Technology, in this environment, takes on a broader role. Traditionally it has been sold as a route to productivity and growth. Urbinati believes that is no longer enough. Technology must now also be understood as a resilience tool - something that allows converters to absorb shocks, lower operational friction, and adapt more easily as markets change.
This is where Gallus’s strategy becomes relevant. Rather than focusing narrowly on the old digital-versus-conventional debate, the company has reframed the conversation around modularity, flexibility and total cost of ownership. Its “System to Compose” approach is designed as a modular production environment built from interoperable blocks: flexo, digital, embellishment, unwind-rewind and more. The aim is to allow converters to evolve their production setup over time, rather than locking themselves into rigid, isolated islands of technology.
In practical terms, that matters. Many print businesses still operate with multiple brands of equipment, separate spare parts systems, different operator training requirements and fragmented workflows. Complexity becomes expensive. Standardisation, if intelligently designed, can lower costs without sacrificing the flexibility that packaging increasingly demands.
And flexibility matters. In packaging, differentiation is not optional. It is the basis of value creation. Brand owners demand visual distinction, faster launches, shorter runs and the ability to pivot quickly. A converter that is efficient but inflexible may find the market narrowing around it. One that is flexible but inefficient may struggle to make money. The winning formula, Urbinati argues, requires both.

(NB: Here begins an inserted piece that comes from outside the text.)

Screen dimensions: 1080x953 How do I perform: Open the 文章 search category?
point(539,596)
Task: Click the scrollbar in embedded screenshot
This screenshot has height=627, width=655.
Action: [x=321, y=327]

He is also careful to distinguish realism from pessimism. He does not believe the world is heading into depression. Consumption continues. Packaging remains essential. Paper-based formats, in particular, retain long-term growth potential as the market shifts away from plastics. Nor does he believe all hope is lost to volatility. Quite the opposite. The technologies now exist to improve resilience, sustainability and cost performance simultaneously.

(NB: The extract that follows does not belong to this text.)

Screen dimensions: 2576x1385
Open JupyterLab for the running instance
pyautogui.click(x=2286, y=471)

What is needed is a willingness to accept the new reality and design around it.
Beyond equipment, that means closer attention to how factories are organised, how logistics flow through a site, how workflows are automated, and how back-office systems are aligned to reduce waste and human intervention. It means investing in training, not just machinery, as skill shortages continue to intensify. It means choosing partners with geographic proximity and service capability, because in a world of disrupted travel and vulnerable supply chains, local support becomes strategically important.
The broader point is that success is no longer defined simply by owning the latest press. It is about building a smart, connected, modular production environment that can evolve.
If one theme runs through Urbinati’s argument, it is this: the industry must stop waiting for certainty. The future will not become less volatile in order to make decision-making easier. Good decisions now require a combination of data, experience, judgement, and, occasionally, gut feeling.
That may sound uncomfortable to an industry long used to stability. But it is also where opportunity lies.
Converters that embrace modularity, infrastructure thinking, and resilient systems may emerge stronger. Those that continue to hope for a return to the old operating model risk discovering that hope, as Urbinati puts it, may suffer last - but inevitably will become outdated.
In the new industrial reality, adaptation is no longer optional. It is the key to staying relevant.